▸ TASK DIRECTIONS: From the listing below, copy only the lines running from the line that contains "Given: Activate the magnifier zoom tool" to the line that contains "Click inside the dashed upload drop area", both included.

▸ EXTRACTED DATA:
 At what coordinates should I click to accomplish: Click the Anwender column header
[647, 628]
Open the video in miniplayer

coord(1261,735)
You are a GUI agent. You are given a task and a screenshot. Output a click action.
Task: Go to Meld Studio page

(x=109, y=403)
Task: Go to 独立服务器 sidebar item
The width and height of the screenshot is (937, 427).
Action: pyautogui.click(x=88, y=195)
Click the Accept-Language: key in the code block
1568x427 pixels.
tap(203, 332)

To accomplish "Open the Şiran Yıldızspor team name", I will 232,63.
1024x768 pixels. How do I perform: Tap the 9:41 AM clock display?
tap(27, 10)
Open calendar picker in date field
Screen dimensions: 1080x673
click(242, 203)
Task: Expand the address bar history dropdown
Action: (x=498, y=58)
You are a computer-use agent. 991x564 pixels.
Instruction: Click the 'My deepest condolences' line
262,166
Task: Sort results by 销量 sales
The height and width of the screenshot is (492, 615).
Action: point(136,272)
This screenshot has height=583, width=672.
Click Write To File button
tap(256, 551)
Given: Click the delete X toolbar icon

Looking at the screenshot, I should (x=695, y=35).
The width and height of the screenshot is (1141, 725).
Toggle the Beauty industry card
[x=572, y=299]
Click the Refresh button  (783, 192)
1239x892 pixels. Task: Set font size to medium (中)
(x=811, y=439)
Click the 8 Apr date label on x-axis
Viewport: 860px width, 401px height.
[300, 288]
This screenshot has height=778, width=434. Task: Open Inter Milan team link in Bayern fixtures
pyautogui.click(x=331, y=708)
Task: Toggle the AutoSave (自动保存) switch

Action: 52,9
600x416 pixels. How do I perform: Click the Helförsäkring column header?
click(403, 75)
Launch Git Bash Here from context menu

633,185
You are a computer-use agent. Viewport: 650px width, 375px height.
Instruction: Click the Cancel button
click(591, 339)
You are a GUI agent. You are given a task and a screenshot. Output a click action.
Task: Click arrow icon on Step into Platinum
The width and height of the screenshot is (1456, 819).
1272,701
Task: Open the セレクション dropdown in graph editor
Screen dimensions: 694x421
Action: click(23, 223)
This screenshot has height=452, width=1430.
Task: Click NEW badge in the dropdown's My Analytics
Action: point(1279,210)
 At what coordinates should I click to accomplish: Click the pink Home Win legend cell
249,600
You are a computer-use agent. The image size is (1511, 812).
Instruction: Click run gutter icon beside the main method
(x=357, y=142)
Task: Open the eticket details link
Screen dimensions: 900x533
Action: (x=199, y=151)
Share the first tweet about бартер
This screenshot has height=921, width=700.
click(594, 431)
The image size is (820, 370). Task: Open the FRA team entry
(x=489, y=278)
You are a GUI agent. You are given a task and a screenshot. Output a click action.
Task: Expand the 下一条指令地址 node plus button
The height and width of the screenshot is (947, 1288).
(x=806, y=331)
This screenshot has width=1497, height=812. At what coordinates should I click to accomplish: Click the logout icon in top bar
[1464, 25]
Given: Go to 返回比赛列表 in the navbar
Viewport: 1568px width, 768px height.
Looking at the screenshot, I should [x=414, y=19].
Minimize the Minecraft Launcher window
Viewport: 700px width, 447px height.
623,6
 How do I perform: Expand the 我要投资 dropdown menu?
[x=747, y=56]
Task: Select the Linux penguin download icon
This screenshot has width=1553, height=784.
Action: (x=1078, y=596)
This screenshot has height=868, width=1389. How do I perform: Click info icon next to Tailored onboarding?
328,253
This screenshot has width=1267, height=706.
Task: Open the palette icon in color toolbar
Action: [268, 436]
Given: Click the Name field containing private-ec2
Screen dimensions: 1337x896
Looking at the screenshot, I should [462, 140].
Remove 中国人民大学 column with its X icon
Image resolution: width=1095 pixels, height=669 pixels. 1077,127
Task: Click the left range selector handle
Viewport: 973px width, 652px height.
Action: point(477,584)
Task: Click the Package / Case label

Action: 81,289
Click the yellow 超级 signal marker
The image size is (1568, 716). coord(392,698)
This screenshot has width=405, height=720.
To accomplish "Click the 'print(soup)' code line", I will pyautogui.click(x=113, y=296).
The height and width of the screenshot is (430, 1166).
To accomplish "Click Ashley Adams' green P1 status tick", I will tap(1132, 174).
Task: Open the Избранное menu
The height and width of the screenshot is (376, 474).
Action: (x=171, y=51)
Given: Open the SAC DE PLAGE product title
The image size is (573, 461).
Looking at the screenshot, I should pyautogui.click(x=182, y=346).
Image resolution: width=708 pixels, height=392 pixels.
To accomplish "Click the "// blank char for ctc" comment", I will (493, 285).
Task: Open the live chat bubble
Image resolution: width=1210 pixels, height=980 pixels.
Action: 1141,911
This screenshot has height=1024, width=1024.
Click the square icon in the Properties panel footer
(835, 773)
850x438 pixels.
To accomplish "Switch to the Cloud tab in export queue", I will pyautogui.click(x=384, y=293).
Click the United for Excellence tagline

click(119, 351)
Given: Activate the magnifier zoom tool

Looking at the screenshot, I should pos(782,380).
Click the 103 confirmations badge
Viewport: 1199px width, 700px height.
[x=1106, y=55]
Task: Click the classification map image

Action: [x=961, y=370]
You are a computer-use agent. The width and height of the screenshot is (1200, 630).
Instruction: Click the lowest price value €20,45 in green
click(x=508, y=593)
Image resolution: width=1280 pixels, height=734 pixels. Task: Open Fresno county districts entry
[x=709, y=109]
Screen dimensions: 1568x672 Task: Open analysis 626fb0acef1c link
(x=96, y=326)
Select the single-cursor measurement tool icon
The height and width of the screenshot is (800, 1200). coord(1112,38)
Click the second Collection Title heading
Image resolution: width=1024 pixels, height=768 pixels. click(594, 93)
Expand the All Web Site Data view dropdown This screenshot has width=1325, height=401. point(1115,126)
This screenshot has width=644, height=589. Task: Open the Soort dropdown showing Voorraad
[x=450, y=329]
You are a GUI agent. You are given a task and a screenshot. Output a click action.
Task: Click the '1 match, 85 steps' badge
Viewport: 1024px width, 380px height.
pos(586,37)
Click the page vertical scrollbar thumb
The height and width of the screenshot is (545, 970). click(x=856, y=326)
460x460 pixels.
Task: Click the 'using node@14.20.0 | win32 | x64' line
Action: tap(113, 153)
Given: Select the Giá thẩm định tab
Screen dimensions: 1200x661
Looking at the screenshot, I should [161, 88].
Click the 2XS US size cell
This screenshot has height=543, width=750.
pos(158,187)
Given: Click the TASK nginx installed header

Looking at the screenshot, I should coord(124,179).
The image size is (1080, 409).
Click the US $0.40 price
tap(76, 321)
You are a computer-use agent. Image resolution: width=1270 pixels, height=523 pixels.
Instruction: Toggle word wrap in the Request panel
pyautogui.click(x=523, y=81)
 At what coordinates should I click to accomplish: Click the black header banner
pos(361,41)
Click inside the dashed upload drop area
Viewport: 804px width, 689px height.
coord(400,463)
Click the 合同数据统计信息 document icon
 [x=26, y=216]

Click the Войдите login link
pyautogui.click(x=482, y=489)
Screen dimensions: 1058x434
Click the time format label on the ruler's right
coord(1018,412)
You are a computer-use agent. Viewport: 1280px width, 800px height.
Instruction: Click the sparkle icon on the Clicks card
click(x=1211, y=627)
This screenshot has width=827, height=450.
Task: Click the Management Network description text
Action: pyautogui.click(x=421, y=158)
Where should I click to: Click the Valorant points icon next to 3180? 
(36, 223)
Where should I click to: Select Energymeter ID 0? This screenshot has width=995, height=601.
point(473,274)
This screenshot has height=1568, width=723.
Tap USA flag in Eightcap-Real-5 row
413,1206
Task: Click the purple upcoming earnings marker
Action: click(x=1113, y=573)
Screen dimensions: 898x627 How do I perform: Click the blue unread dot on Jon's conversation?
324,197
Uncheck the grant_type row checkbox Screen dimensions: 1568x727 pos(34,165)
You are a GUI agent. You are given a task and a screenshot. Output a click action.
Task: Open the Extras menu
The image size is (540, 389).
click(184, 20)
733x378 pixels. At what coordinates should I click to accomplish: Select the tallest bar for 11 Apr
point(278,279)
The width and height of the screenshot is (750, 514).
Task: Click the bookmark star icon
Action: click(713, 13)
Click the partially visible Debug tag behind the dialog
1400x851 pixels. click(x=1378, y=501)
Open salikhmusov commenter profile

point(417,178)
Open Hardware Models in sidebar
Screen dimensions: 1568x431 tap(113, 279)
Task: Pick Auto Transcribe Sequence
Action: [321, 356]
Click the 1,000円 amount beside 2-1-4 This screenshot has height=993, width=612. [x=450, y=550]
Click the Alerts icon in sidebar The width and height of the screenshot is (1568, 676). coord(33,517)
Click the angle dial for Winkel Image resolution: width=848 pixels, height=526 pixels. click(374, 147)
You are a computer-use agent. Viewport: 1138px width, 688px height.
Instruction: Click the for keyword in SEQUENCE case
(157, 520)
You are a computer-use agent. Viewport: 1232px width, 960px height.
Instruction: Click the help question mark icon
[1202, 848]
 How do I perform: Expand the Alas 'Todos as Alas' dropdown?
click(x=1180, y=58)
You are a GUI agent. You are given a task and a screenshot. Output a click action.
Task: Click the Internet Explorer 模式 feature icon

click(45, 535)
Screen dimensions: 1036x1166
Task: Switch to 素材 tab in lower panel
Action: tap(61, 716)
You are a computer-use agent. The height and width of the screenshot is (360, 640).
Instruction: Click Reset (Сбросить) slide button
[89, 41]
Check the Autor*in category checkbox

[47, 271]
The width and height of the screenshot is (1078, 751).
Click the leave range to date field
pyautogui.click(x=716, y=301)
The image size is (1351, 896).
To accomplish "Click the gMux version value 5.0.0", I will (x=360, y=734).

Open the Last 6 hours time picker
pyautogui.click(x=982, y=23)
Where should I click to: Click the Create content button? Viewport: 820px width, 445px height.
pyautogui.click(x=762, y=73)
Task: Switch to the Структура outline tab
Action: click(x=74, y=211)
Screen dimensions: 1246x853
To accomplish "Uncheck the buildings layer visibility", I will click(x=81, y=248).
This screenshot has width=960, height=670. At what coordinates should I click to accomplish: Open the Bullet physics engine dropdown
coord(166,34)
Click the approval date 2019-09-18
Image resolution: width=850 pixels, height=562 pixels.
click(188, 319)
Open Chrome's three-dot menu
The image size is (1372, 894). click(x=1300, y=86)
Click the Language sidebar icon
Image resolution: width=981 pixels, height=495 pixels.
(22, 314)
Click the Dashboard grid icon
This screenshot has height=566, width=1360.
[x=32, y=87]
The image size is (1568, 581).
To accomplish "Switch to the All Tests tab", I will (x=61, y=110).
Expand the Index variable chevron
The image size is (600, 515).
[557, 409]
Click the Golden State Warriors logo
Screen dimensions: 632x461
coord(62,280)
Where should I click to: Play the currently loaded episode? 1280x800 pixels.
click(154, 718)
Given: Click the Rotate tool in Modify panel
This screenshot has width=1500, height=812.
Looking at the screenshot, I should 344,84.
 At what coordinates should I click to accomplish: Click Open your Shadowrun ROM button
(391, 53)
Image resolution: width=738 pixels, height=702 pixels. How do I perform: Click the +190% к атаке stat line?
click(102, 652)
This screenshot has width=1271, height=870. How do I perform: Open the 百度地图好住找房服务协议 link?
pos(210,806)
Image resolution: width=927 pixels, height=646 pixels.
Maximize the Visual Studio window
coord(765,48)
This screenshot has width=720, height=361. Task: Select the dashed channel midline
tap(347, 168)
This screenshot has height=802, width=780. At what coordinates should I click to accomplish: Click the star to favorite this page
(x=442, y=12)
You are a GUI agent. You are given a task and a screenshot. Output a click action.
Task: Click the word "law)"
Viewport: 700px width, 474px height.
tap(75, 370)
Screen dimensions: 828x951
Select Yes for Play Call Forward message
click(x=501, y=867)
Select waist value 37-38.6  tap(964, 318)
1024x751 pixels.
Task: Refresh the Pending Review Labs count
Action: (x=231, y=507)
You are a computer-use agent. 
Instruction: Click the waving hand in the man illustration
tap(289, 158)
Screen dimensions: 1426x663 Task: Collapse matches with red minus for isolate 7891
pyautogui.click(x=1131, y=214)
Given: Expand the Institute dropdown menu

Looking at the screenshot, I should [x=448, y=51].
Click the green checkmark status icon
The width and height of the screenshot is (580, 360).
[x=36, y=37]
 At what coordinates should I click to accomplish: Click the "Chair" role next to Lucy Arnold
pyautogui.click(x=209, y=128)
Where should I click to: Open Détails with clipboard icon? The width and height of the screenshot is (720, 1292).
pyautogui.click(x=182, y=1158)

▸ TASK SOLUTION:
Given: Activate the magnifier zoom tool

Looking at the screenshot, I should pos(782,380).
Click the 103 confirmations badge
Viewport: 1199px width, 700px height.
[x=1106, y=55]
Task: Click the classification map image

Action: [x=961, y=370]
You are a computer-use agent. The width and height of the screenshot is (1200, 630).
Instruction: Click the lowest price value €20,45 in green
click(x=508, y=593)
Image resolution: width=1280 pixels, height=734 pixels. Task: Open Fresno county districts entry
[x=709, y=109]
Screen dimensions: 1568x672 Task: Open analysis 626fb0acef1c link
(x=96, y=326)
Select the single-cursor measurement tool icon
The height and width of the screenshot is (800, 1200). coord(1112,38)
Click the second Collection Title heading
Image resolution: width=1024 pixels, height=768 pixels. click(594, 93)
Expand the All Web Site Data view dropdown This screenshot has width=1325, height=401. point(1115,126)
This screenshot has width=644, height=589. Task: Open the Soort dropdown showing Voorraad
[x=450, y=329]
You are a GUI agent. You are given a task and a screenshot. Output a click action.
Task: Click the '1 match, 85 steps' badge
Viewport: 1024px width, 380px height.
pos(586,37)
Click the page vertical scrollbar thumb
The height and width of the screenshot is (545, 970). click(x=856, y=326)
460x460 pixels.
Task: Click the 'using node@14.20.0 | win32 | x64' line
Action: tap(113, 153)
Given: Select the Giá thẩm định tab
Screen dimensions: 1200x661
Looking at the screenshot, I should [161, 88].
Click the 2XS US size cell
This screenshot has height=543, width=750.
pos(158,187)
Given: Click the TASK nginx installed header

Looking at the screenshot, I should coord(124,179).
The image size is (1080, 409).
Click the US $0.40 price
tap(76, 321)
You are a computer-use agent. Image resolution: width=1270 pixels, height=523 pixels.
Instruction: Toggle word wrap in the Request panel
pyautogui.click(x=523, y=81)
 At what coordinates should I click to accomplish: Click the black header banner
pos(361,41)
Click inside the dashed upload drop area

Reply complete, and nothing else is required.